### [Отрывок из документа]
........
Президентство Эйзенхауэра прошло относительно спокойно – расовых бунтов на его протяжении не было. Парадоксально, но в годы власти Кеннеди, который занимал значительно более радикальные позиции в отношении темпов десегрегации, волнения на расовой почве вспыхнули с новой силой, видимо, как раз потому, что меры по реализации гражданского равноправия принимались значительно более энергично.
Отставка и последние годы жизни
Эйзенхауэр всё чаще задумывался о том времени, когда он покинет президентский пост. Он был первым американским президентом, власть которого была законодательно ограничена двумя сроками: в 1947 году Конгресс утвердил соответствующую 22-ю поправку к Конституции США, предложенную Трумэном, а в 1951-м, после ратификации большинством штатов, она вступила в силу.
Двадцатого января 1961 года предстояло передать Белый дом новому хозяину. Дуайт надеялся, что им станет Ричард Никсон, к которому в конце своего президентства он стал относиться несколько теплее, несмотря на то, что по-прежнему считал его недостаточно зрелым политиком. Во всяком случае, Никсон был ему верен и всегда исполнял порученное в соответствии с инструкциями, хотя нередко проявлял несвойственную его шефу категоричность.
Дуайт обсуждал с близкими, как оформить свой уход: то ли получать пенсию отставного президента (25 тысяч долларов в год плюс 50 тысяч единовременного выходного пособия), то ли возвратить чин полного генерала в отставке, которому полагалась такая же пенсия, но к тому же 50 тысяч долларов в год на содержание офиса, а также прикреплялись адъютант и два ординарца-сержанта. Он принял рациональное решение возвратиться в армию в качестве отставного генерала со всеми полагающимися материальными благами. Опасения, что его президентство забудется, были, скорее всего, лицемерными, ибо всему миру было ясно, что Эйзенхауэр войдет в историю как один из выдающихся государственных руководителей США.
Но выбор оказался не нужен – Конгресс постановил, что по окончании президентского срока Эйзенхауэр будет восстановлен в звании полного генерала при сохранении привилегий отставного президента{851}.
........
### [Исходный материал]
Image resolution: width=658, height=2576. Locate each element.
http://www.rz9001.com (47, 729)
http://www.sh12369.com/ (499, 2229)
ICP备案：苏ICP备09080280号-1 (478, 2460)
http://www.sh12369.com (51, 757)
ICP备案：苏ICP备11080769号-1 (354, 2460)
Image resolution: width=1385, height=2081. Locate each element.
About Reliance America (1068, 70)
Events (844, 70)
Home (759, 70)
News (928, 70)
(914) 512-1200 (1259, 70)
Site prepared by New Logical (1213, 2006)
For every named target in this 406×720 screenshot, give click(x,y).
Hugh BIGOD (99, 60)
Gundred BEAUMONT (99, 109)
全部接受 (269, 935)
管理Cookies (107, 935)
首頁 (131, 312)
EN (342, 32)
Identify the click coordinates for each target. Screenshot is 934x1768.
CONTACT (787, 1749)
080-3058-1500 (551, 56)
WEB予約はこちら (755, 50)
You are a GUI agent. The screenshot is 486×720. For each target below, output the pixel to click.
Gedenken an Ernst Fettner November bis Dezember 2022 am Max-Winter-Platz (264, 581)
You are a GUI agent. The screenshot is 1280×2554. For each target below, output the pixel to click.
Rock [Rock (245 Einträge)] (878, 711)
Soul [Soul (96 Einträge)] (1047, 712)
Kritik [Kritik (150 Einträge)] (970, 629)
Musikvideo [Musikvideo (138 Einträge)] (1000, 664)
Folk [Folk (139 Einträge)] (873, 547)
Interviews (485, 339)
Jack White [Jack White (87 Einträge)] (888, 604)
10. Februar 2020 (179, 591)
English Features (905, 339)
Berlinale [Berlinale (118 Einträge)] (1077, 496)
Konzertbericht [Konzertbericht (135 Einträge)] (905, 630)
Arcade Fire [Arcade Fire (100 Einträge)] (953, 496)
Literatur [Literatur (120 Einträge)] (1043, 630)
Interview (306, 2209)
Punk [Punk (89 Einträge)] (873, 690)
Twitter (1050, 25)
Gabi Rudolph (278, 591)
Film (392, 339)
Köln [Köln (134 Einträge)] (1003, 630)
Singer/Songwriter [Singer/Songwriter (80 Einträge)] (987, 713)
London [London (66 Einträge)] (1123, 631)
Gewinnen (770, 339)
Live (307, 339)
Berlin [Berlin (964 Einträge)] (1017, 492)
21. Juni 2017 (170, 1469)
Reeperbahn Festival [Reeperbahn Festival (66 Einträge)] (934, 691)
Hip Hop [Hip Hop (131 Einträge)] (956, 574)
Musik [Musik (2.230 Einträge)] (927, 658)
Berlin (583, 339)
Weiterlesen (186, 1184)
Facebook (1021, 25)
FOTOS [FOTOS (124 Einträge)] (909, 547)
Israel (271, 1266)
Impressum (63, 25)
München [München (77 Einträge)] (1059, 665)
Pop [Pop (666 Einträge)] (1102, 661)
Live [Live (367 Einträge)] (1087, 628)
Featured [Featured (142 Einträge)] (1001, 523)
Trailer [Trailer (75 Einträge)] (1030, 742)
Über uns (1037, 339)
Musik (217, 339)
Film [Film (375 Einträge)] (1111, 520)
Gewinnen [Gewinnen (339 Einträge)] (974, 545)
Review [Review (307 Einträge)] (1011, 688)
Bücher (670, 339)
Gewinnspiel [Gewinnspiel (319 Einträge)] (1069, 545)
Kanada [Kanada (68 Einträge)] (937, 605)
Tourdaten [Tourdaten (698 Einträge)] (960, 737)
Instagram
........
### [Что требуется сделать]
**A)** Перепишите из отрывка об Эйзенхауэре без каких-либо изменений всё, начиная со слов «Дуайт обсуждал с» и заканчивая словами «государственных руководителей США.».
**B)** Ответьте на вопросы по отрывку об Эйзенхауэре:
(i) В каком году вступила в силу 22-я поправка к Конституции США?
(ii) Какого числа и года предстояло передать Белый дом новому хозяину?
(iii) Что постановил Конгресс относительно Эйзенхауэра по окончании его президентского срока?

### [Ответы к заданиям]
**A)**
Дуайт обсуждал с близкими, как оформить свой уход: то ли получать пенсию отставного президента (25 тысяч долларов в год плюс 50 тысяч единовременного выходного пособия), то ли возвратить чин полного генерала в отставке, которому полагалась такая же пенсия, но к тому же 50 тысяч долларов в год на содержание офиса, а также прикреплялись адъютант и два ординарца-сержанта. Он принял рациональное решение возвратиться в армию в качестве отставного генерала со всеми полагающимися материальными благами. Опасения, что его президентство забудется, были, скорее всего, лицемерными, ибо всему миру было ясно, что Эйзенхауэр войдет в историю как один из выдающихся государственных руководителей США.

**B)**
(i) В 1951 году.
(ii) Двадцатого января 1961 года.
(iii) Эйзенхауэр будет восстановлен в звании полного генерала с сохранением привилегий отставного президента.